Le Fonds mondial a dit avoir noté l’engagement du gouvernement, et faire son possible pour limiter l’impact des suspensions sur les personnes vivant avec le VIH  . « Nous sommes engagés à 100 pour cent pour qu’il n’y ait pas de rupture de traitement [pour les patients déjà sous antirétroviraux, ARV  ], et nous ferons tout ce que nous pourrons pour que la subvention [continue] », a dit à IRIN/PlusNews, par téléphone, Jon Lidén, responsable de la communication du Fonds mondial à Genève.

« La corruption rend la situation difficile, mais le Fonds mondial est très engagé sur le long terme pour trouver un moyen de fournir des [services VIH  /SIDA  ] d’une manière sûre et prévisible, et de les étendre comme cela était prévu », a-t-il ajouté.

De son côté, la Banque mondiale a réaffirmé à la fois sa volonté d’éclaircir la situation au plus vite, mais aussi sa disponibilité à aider les personnes vivant avec le VIH   à surmonter cette crise. « Nous sommes conscients de l’urgence, nous continuons à nous occuper des malades », a dit à IRIN/PlusNews François Rantrua, représentant résident de la Banque mondiale en Mauritanie.

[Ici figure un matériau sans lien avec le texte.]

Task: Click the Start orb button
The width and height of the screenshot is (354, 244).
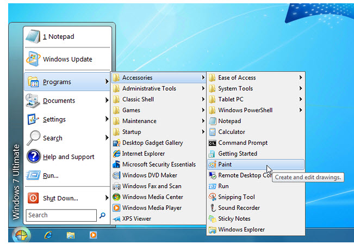Action: click(21, 235)
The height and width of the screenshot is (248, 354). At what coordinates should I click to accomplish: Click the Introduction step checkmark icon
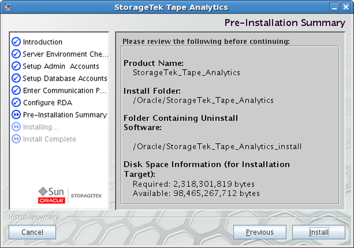(16, 42)
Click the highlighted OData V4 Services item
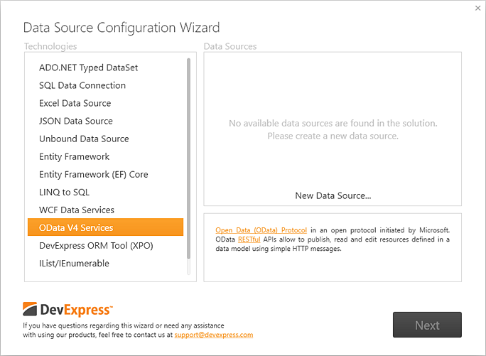486x356 pixels. [105, 228]
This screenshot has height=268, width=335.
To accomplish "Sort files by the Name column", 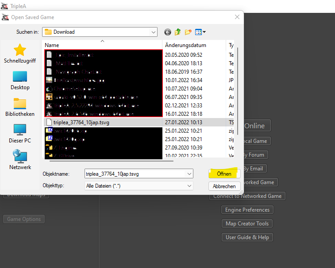I will pyautogui.click(x=102, y=45).
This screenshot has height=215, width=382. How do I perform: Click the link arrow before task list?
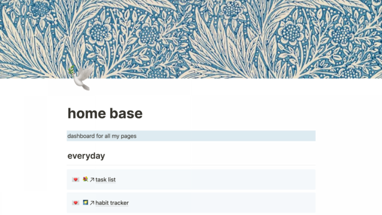click(x=92, y=180)
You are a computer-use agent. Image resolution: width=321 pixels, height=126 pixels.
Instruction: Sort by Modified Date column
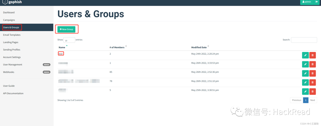(199, 47)
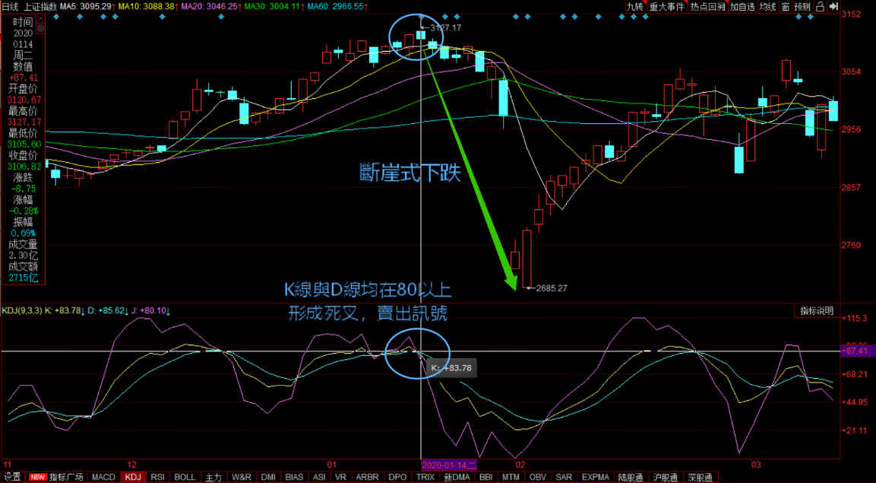Click the lock icon in top toolbar
This screenshot has height=483, width=876.
(821, 7)
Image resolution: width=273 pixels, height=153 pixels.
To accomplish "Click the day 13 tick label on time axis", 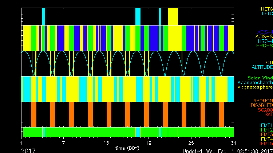I will 107,142.
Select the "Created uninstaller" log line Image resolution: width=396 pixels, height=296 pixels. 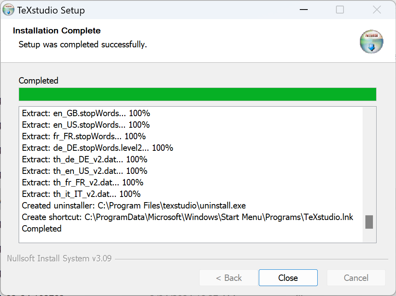click(x=134, y=206)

En ce qui concerne la prise en charge de nouveaux patients, « nous sommes en bonne voie de trouver une solution pour un appui financier à très court terme », a-t-il ajouté.

Car si la suspension des programmes VIH  /SIDA   financés par le Fonds mondial ne concerne pas les patients déjà sous ARV   avant la découverte des irrégularités - un peu plus d’un millier de personnes qui continuent à recevoir leurs médicaments -, en revanche, aucun nouveau patient n’a pu être inclus dans le programme de traitement, soit une quarantaine de personnes supplémentaires chaque mois.

Par ailleurs, les autres activités de lutte contre le sida   financées dans le cadre de ces programmes sont aujourd’hui à l’arrêt, notamment la prévention et le soutien aux personnes vivant avec le virus.

« Nous ne sommes pas contre le fait que [les bailleurs de fonds] viennent fouiller dans [les comptes] parce que cela permet de sécuriser nos vies », a dit Mme Ball. « Mais ce qui nous blesse, c’est l’arrêt brutal. Si nous avions été prévenus, nous aurions pu nous mobiliser pour chercher d’autres solutions. Nous souffrons déjà du sida  , nous ne voulons pas être en plus victimes des procédures ».